Las aguas del río son de un tinte azafranado y lívido. No corren hacia el mar, sino que eternamente se agitan, bajo la pupila roja del sol, con un movimiento alocado y tumultuoso. A ambas orillas de este río de fangoso cauce se extiende, en una distancia de muchas millas, un pálido desierto de gigantescos nenúfares. Uno contra otro, se muestran como anhelantes en esta soledad, y dirigen hacia el cielo sus largos cuellos fantasmales. Inclinan, a un lado y otro, sus perennes corolas y de ellos sale un rumor confuso parecido al reflujo de un torrente subterráneo. Inclinándose uno hacia el otro, suspiran; pero hay una frontera en su imperio, y ésta es la selva densa y oscura.
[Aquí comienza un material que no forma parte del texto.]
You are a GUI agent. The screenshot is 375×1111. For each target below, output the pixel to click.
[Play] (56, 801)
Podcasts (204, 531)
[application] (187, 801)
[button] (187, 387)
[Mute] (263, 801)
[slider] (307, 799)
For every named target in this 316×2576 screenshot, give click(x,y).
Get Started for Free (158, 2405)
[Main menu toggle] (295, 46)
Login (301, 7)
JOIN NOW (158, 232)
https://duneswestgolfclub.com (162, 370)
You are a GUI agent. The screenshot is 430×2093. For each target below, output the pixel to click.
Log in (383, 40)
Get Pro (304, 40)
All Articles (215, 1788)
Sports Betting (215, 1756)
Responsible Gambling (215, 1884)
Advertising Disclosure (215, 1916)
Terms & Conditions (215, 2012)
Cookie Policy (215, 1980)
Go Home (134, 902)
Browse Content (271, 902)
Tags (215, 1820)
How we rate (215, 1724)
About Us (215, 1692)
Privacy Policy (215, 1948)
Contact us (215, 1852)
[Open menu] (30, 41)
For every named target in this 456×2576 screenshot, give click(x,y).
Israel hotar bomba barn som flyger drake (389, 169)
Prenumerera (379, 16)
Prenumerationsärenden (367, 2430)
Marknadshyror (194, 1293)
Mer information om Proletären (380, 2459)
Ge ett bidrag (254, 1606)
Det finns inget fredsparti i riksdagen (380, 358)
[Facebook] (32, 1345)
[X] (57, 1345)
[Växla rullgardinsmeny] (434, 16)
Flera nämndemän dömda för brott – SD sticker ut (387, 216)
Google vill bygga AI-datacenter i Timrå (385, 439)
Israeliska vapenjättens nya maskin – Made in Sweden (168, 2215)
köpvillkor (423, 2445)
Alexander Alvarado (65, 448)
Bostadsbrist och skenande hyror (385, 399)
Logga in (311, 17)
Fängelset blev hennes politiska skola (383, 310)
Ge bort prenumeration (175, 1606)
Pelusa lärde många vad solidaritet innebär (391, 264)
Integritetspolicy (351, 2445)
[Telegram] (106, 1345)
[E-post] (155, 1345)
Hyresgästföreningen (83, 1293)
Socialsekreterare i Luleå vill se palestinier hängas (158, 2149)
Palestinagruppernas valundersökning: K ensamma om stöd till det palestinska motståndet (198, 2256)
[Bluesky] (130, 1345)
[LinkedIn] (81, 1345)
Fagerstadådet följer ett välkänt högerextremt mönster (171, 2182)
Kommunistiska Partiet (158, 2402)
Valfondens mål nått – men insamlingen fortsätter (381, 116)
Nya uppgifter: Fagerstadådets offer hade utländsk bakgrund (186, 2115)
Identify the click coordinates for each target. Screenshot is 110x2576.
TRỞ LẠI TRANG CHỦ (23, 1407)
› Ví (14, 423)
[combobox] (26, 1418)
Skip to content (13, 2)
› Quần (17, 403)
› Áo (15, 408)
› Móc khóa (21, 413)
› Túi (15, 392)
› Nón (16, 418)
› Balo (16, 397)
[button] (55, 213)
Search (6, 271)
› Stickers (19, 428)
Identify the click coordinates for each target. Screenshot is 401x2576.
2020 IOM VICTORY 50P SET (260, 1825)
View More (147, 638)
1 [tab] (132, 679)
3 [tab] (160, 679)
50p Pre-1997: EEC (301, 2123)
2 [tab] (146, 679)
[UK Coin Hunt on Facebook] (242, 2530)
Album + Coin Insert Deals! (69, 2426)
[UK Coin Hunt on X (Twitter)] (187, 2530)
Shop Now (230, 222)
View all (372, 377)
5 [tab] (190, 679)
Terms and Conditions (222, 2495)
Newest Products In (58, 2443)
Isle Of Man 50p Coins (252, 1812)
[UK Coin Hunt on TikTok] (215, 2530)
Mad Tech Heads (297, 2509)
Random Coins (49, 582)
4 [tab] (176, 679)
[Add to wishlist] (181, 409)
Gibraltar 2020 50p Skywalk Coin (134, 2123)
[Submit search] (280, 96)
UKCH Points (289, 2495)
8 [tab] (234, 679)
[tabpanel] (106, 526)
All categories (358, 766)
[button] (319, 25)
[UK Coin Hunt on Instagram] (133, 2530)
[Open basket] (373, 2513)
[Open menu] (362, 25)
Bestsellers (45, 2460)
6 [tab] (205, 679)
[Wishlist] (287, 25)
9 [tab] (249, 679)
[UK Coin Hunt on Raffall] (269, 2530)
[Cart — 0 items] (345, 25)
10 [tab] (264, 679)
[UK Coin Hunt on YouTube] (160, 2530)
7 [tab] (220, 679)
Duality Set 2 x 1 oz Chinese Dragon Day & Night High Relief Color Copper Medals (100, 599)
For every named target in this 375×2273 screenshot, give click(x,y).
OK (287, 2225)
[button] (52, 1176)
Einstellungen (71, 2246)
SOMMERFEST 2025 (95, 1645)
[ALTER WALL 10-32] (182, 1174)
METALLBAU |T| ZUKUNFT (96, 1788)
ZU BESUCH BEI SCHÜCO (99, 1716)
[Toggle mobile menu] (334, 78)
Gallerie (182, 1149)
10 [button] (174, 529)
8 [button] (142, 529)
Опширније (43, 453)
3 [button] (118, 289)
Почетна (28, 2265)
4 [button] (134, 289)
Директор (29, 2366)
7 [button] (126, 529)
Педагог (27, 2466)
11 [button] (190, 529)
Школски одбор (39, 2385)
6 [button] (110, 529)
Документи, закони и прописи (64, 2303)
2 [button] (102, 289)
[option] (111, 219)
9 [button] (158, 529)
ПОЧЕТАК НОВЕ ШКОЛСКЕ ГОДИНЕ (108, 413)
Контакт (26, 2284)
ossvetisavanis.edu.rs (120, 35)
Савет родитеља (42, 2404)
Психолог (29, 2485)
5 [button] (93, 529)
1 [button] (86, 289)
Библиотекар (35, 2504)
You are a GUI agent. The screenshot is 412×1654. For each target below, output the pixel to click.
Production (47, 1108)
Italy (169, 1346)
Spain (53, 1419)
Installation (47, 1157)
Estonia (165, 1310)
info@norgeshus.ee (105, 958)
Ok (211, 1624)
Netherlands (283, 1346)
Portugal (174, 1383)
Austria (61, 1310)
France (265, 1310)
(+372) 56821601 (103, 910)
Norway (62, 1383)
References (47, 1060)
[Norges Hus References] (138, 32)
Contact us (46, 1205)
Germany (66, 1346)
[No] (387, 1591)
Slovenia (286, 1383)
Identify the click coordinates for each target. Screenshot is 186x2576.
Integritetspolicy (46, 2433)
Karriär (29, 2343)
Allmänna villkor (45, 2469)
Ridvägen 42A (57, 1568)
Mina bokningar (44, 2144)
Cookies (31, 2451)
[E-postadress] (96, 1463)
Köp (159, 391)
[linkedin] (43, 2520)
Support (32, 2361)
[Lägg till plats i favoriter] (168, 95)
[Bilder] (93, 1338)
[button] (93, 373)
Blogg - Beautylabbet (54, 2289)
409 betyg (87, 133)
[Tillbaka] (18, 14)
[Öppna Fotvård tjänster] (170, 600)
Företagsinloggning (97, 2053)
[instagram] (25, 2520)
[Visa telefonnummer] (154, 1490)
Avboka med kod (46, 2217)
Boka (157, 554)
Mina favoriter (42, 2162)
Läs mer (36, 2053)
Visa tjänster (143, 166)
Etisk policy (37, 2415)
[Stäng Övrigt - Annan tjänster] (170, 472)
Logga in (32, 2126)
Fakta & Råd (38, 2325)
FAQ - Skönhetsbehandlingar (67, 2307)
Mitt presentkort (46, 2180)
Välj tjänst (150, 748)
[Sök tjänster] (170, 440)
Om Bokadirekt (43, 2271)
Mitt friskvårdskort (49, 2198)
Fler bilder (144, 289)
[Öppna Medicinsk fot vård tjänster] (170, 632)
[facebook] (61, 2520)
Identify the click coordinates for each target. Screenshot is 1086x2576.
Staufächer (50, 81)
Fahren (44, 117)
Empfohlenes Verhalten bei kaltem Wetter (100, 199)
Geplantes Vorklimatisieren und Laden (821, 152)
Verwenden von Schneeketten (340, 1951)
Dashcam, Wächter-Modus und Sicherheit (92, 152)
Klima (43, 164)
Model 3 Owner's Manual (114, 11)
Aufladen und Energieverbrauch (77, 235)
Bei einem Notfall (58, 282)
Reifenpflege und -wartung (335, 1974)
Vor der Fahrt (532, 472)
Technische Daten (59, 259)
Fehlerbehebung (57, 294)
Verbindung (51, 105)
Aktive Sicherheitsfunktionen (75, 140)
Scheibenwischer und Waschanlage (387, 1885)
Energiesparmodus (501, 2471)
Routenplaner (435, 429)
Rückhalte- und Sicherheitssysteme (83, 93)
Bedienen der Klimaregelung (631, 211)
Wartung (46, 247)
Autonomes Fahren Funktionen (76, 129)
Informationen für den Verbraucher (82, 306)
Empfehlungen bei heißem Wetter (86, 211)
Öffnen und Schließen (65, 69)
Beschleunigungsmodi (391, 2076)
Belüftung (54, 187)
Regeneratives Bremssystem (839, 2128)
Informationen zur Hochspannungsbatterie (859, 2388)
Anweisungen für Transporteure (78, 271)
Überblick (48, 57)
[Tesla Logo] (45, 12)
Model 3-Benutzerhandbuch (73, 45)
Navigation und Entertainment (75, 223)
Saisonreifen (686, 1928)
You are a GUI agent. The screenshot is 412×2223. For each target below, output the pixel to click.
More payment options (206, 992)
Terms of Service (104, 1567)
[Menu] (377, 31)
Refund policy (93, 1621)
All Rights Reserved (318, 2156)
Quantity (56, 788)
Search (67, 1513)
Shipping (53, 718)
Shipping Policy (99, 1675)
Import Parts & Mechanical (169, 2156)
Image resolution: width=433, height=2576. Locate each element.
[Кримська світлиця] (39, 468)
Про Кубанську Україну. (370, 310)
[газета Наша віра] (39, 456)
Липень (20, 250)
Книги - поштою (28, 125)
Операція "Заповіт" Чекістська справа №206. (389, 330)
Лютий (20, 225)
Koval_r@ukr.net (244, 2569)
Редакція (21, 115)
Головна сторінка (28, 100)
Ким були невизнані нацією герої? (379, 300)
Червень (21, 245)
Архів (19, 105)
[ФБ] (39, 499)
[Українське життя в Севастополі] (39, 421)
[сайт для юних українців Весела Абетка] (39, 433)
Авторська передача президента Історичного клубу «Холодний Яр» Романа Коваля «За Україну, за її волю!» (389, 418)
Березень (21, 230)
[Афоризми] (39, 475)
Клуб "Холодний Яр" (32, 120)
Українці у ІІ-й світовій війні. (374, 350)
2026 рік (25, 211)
A semejanza de las olas en torno de las islas Hébridas, los árboles están en perpetua agitación, y no sopla viento alguno en el cielo. Los ernormes árboles primitivos se balancean continuamente, cediendo con un estrépito impresionante. Desde sus altas copas, llorando gota a gota, se filtra un inacabable rocío. Extrañas flores venenosas se retuercen a sus pies en un perpetuo duermevela, y sobre sus copos, provocando un suave eco, nubes de plomo se precipitan hacia el oeste, hasta que como una catarata se vierten detrás del muro ardiendo del horizonte. Pero a pesar de ello, repito, no hay fuerte viento, y a ambas orillas del Zaire, no existe el silencio ni la calma.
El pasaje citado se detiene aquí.